What prompts nations to surrender or fight on?

War, so the saying goes, is hell. Ending a war, it appears, isn’t easy either.

“There is voluminous literature on the causes of war, but very little about…how international and intranational conflicts actually end,” says Jeffrey W. Taliaferro, assistant professor of political science.

Taliaferro, whose forthcoming book, Balancing Risks: Great Power Intervention in the Periphery (Cornell University Press, 2004), looks at how nations become involved in regional conflicts, is now turning his attention to the question of how conflicts conclude—in particular, what motivates the political decisions that lead to surrender or to continued combat.

U.S. Army Third Infantry Division soldiers secure a field near Najaf, Iraq. © AP Photo/John Moore

“What leads major states to make the decision to capitulate?” Taliaferro asks. “What makes them make the decision to fight on?”

Drawing on two schools of thought—one from international relations, the other from psychology—Taliaferro believes that leaders may choose to capitulate for reasons more complex than they first appear.

To test his hypothesis, he is focusing his attention on events associated with the conclusion of the 20th century’s two bloodiest conflicts: the call for armistice by Germany at the end of World War I and the unconditional surrender by Japan that signaled the end of World War II.

“It’s puzzling in the sense that in both cases, their adversaries did not control significant portions of the nation,” Taliaferro says. “Germany was intact in 1918, and in 1945, the Allies only controlled the southernmost portion of Japan, which was the least valuable. So it’s puzzling.”

The two bodies of literature that Taliaferro is drawing upon for his pilot project are “defensive realism” and “prospect theory,” a concept that has been used to explain the behavior of stock market investors.

Defensive realism holds that in essence, the main concern of individual states is avoiding a diminishment of power. In the framework of defensive realism, the ability to “live to fight another day” is the motivating factor behind the behavior of states on the international stage. Prospect theory, meanwhile, holds that in general, people are inclined to avoid risk, unless they feel secure and believe the risk will bring them gain.

Taliaferro hopes to merge the two theories and see if the resulting framework better explains the actions of the German and Japanese leadership during the last days of the world wars—and whether it can be applied to other historical and current events.

In the summer and fall of 1918, Germany was in bad shape. In September, advancing Allied troops broke through the Hindenburg line, a defensive system of fortifications and trenches. In October, German sailors mutinied rather than continue fighting. Germany’s ally, the Austro-Hungarian Empire, had shattered. At home the, economy was in shambles, and people were starving.
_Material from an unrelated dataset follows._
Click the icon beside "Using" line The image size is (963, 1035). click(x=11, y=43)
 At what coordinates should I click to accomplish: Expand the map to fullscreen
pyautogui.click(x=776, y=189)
Yet, Taliaferro points out, all was not lost. “The western Allies had not entered Germany,” he says. “There was no large, imminent invasion. Unlike [World War II], Germany was not fighting a two-front war, since the Russians had left in 1917. Germany had miles of territory to the east.”

In August 1945, of course, Japan had been rocked by the impact of two atomic bombs. But, Taliaferro points out, the bombs were dropped on Hiroshima on August 6 and on Nagasaki on August 9, yet Japan did not surrender until August 14. Why the delay?

In both cases, Taliaferro said, leaders may have been motivated by factors other than the immediate situation. “For national leaders, there comes a point where the magnitude of loss is so great, so tremendous, that the relationship reverts to a survival level.”

It is difficult to separate the “end” of a war from the stream of historical events, Taliaferro says.

“To some extent, war never ends—that’s reality. And war never really begins—that’s reality, too,” Taliaferro says. “I could argue that since 1789, the United States has been involved in undeclared conflicts, starting with the war on the Barbary pirates.”

This is even more true with our most recent wars. “Vietnam—when did it begin? You could make the case it began on August 16, 1945,” when World War II ended, he says. Did the war in Iraq begin on March 23—or was it when the special ops forces first entered the country? Or, “you could make a convincing case” it began on January 16, 1991, with the start of Operation Desert Storm, Taliaferro says.

It will be even more difficult to determine an end to the new kind of war the United States is now fighting—the war on terrorism. “We have gone to war against a phenomenon, and it’s very hard to declare victory against randomized violence in defense of political objectives,” he says. “It’s one thing to keep the United States mobilized for four decades fighting Communism—another thing to fight something as diffuse as terrorism.”